Selon le cadre d’enregistrement de l’ESMA, l’autorisation CASP n’est pas un permis unique, mais une autorisation combinant plusieurs services spécifiques. Parmi les 216 enregistrements, une même entité peut détenir simultanément des autorisations pour plusieurs services comme la garde, la négociation, les transferts, etc. « L’exploitation d’une plateforme de négociation d’actifs crypto » est le service le plus strict en termes de qualification : seules 15 entrées l’autorisent.

Après le 1er juillet, Binance peut-elle continuer à servir les utilisateurs de l’UE ?

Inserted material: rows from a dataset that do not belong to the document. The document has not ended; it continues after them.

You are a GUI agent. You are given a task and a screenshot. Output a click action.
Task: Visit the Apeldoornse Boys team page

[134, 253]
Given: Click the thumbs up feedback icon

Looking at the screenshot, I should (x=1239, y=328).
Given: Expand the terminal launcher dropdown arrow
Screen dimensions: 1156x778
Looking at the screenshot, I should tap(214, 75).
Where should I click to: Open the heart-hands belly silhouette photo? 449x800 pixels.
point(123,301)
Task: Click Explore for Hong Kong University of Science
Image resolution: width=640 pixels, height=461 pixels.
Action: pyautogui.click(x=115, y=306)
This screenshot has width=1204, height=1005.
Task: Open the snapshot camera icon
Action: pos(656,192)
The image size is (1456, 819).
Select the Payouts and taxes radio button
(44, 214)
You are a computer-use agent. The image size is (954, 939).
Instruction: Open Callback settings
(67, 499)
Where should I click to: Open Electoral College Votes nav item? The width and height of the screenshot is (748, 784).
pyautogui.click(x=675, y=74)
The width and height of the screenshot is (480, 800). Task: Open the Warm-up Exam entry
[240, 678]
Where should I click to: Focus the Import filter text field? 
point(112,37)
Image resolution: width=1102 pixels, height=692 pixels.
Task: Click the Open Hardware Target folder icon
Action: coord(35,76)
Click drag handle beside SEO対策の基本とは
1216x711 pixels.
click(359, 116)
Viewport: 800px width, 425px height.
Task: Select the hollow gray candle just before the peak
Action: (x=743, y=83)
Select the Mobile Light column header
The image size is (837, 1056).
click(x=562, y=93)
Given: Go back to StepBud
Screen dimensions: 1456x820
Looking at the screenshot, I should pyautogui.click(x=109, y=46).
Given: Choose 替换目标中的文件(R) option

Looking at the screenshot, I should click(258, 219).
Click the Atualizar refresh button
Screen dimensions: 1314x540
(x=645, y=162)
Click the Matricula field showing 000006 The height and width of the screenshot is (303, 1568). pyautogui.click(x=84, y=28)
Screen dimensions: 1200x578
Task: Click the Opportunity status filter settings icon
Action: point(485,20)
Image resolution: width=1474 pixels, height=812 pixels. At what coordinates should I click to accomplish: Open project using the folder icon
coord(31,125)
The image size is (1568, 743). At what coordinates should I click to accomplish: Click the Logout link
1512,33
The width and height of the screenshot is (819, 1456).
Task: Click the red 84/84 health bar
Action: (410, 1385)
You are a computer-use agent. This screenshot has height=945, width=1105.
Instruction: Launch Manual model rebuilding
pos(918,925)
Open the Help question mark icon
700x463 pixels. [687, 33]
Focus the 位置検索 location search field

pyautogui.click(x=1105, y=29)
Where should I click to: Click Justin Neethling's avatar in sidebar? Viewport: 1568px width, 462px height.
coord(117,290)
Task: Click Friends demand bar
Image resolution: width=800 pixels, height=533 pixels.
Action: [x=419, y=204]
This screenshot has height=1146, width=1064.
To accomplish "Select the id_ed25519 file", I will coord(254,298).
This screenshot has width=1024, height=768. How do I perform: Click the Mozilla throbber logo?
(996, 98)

D’après les informations rapportées, au 12 juin, Binance n’apparaît pas dans le registre provisoire CASP de l’ESMA ; Binance s’est engagée, avant le 30 juin, à fournir des explications complémentaires et des options pour la suite. Si Binance ne parvient pas à obtenir l’autorisation MiCA avant la date limite, alors, conformément aux exigences de l’ESMA, le fait de fournir des services à des clients de l’UE constituera une infraction.

Après l’autorisation MiCA, quels suivis de régulation l’ESMA effectuera-t-elle encore ?

D’après le rapport annuel 2025 de l’ESMA, en 2025 l’ESMA a acheté un outil de surveillance des marchés crypto au niveau de l’UE. Il permettra à l’ESMA et aux autorités de régulation des différents pays de collecter des données on-chain et off-chain et de générer des alertes partagées. Cela signifie que le centre d’attention de la régulation passera de « qui a reçu l’autorisation » à la surveillance des transactions, l’identification des abus de marché et le suivi des données on-chain.